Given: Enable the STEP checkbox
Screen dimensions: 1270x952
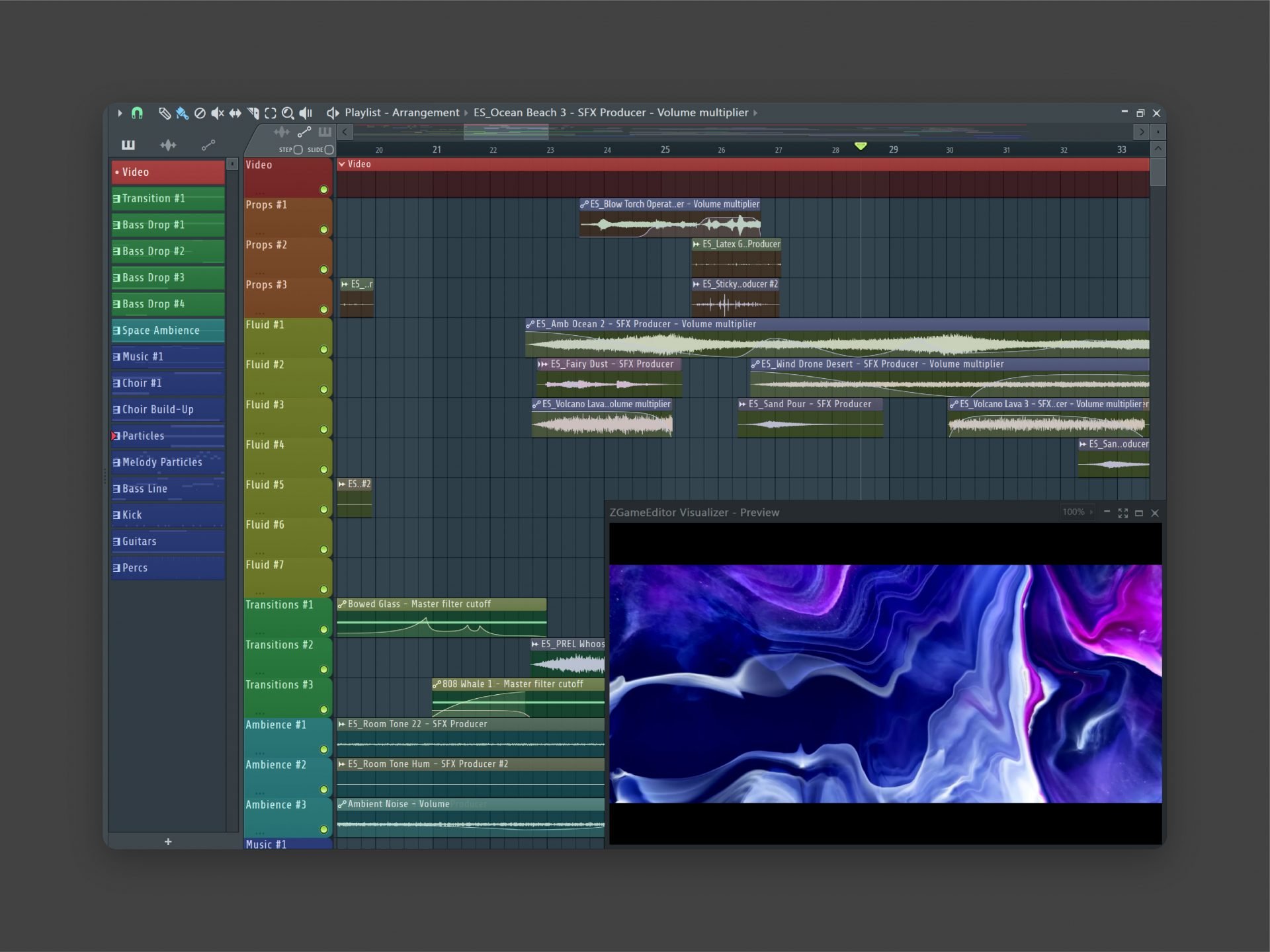Looking at the screenshot, I should [x=298, y=150].
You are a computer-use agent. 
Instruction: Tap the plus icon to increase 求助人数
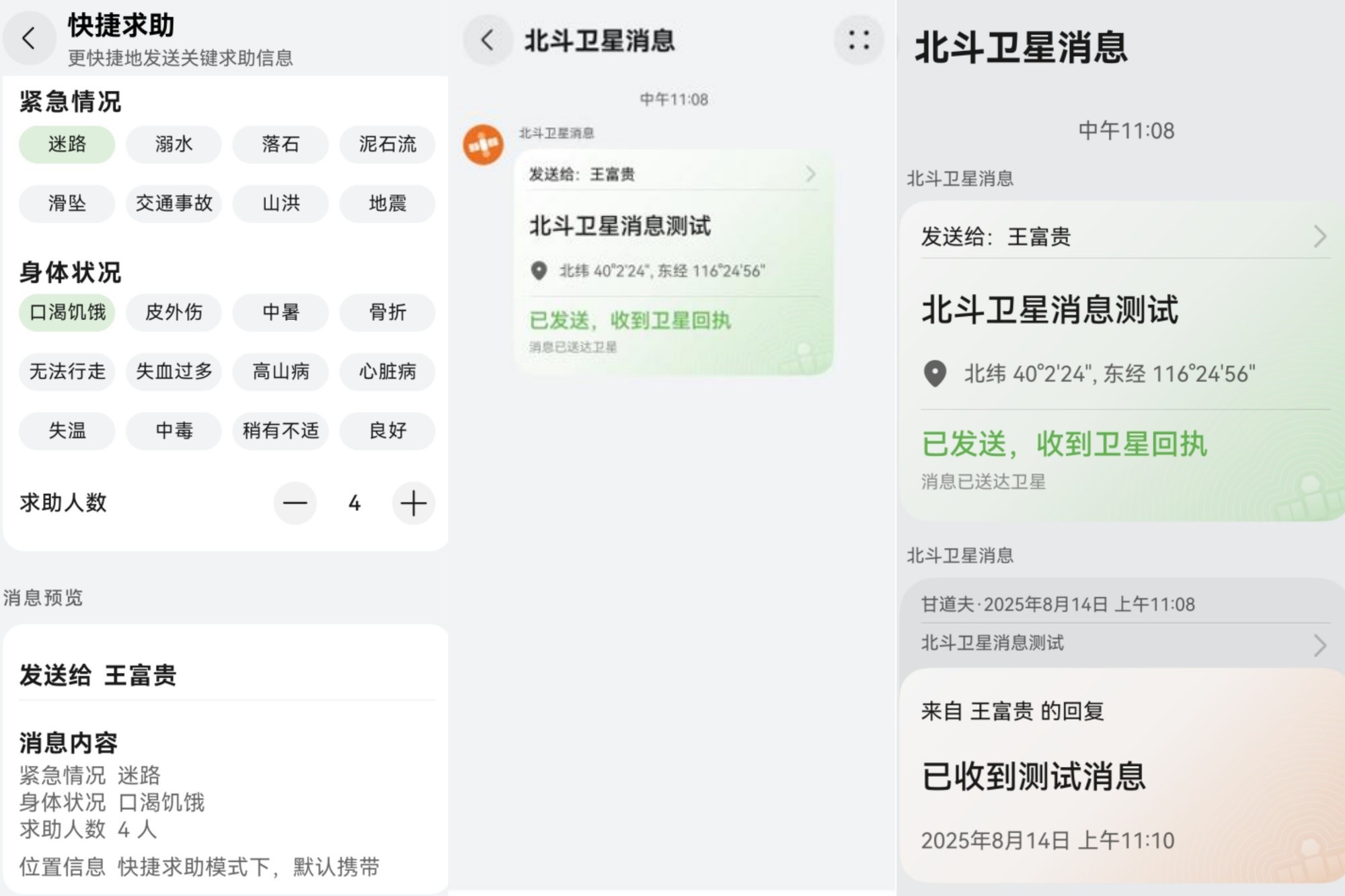click(x=413, y=503)
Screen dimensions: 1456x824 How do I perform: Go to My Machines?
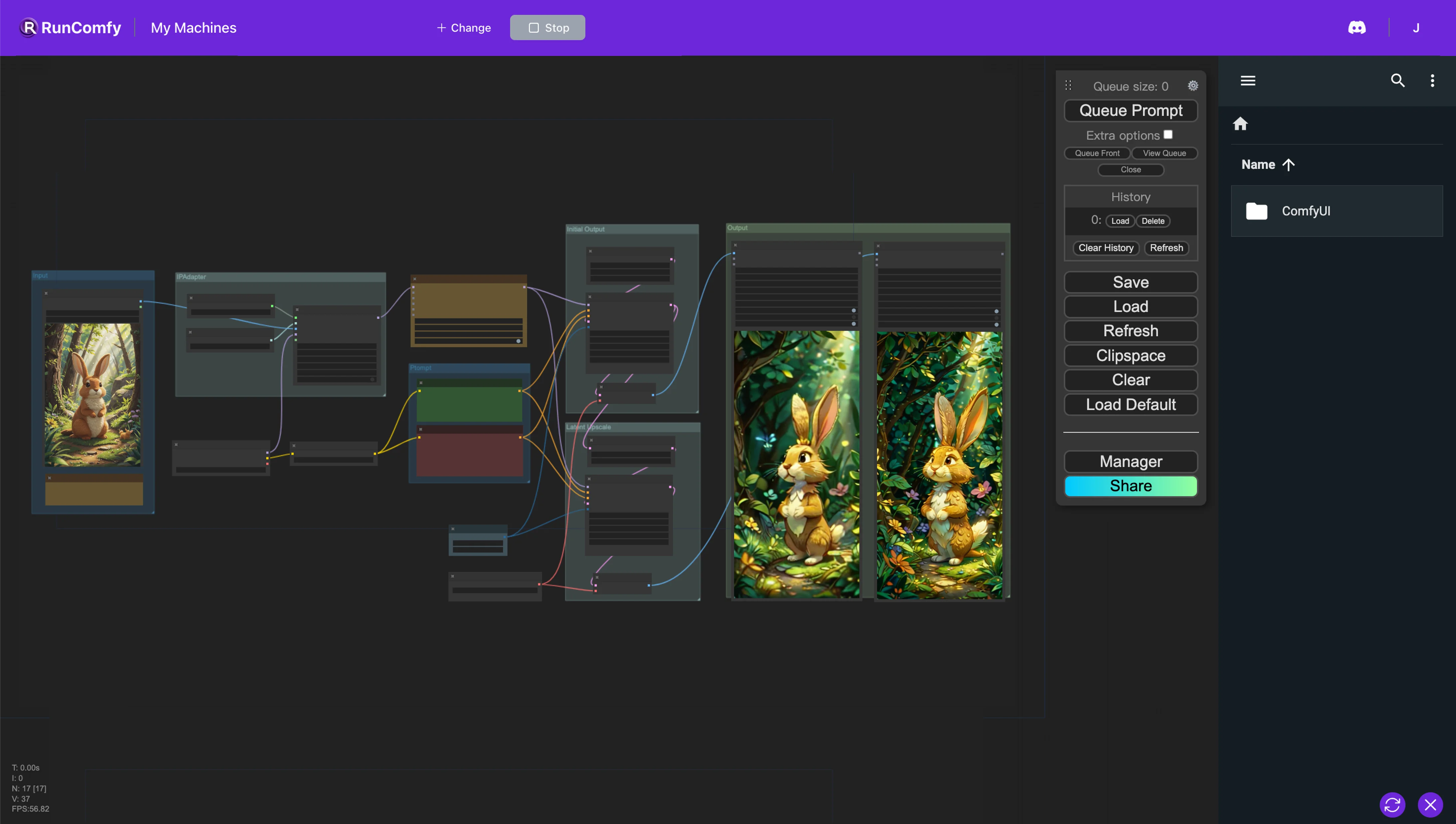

____

## Your task
Give back the records above exactly, with no pictures.

## Written response
Given: Enable the STEP checkbox
Screen dimensions: 1270x952
Looking at the screenshot, I should [x=298, y=150].
You are a computer-use agent. 
Instruction: Tap the plus icon to increase 求助人数
click(x=413, y=503)
Screen dimensions: 1456x824 How do I perform: Go to My Machines?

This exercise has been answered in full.